Once upon a time, I couldn’t recognize myself in the mirror. Who was this girl staring back at me? Surely, it couldn’t be me. Did I always look like a ghost? Did I always have this faraway look, like I was not truly present in my life at all?
Once upon a time, I allowed people to fill me in with whatever they wished to fill me in with. I was empty yet full. I was brimming with everyone else. I didn’t know a different way to be. So, I morphed into what they needed.
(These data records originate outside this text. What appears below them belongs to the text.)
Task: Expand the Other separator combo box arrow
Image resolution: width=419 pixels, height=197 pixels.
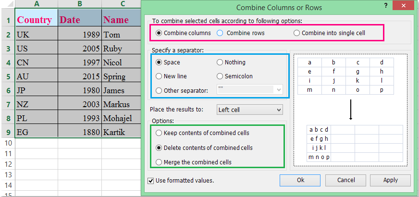Action: 278,89
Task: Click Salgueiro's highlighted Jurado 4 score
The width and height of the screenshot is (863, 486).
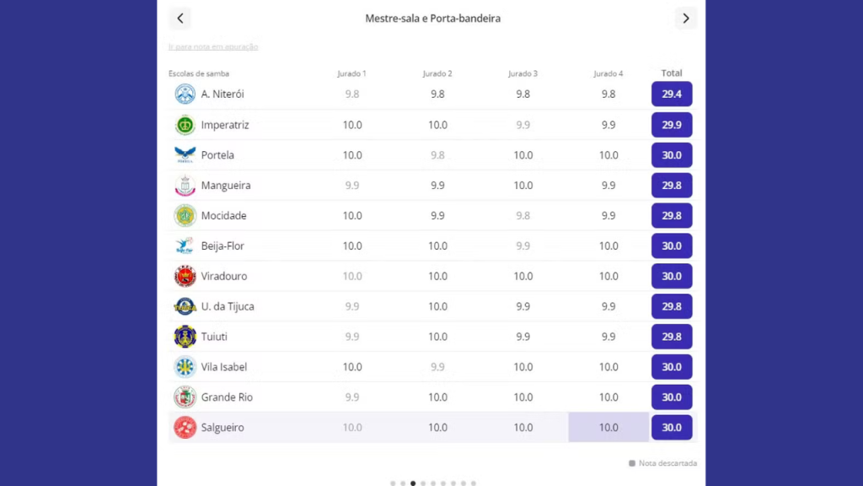Action: coord(608,428)
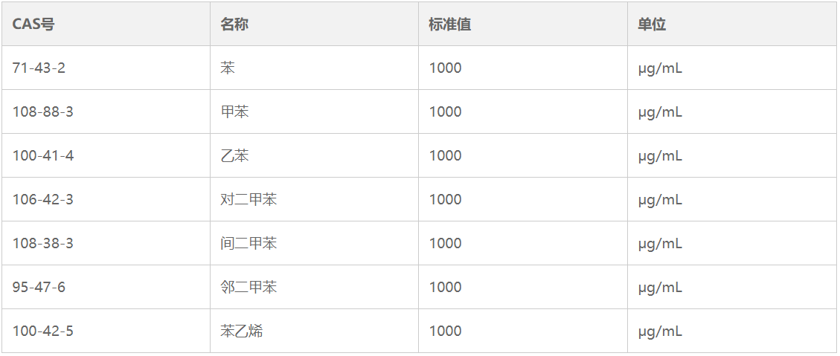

Once upon a time, I was left a broken shell. I was hollowed out. Bit by bit, piece by piece, they chipped at me, hoping to turn me into their version of me. A version that they believed to be “correct”. It was simple enough in the beginning. I colluded with them too. I gave them the chisels, the hammers and the scalpels. They were careful with me. Almost gentle.
Once upon a time, I changed the game. I had nothing left in me to give. And I wished to not be filled in anymore. I felt a tiny flame flicker somewhere deep down within me. I didn’t know what it was at the time. Now I do. It was my essence. It was light, love, joy and hope. It was me. Not the ghost me or the sculpted version of me. But truly me. As simple as that.
Once upon a time, I resurrected. I stepped into my life. I leaned into myself. It took everything I had. But in the end, I found myself. I united with myself. I became the light, the love, the joy and the hope. I became so much more.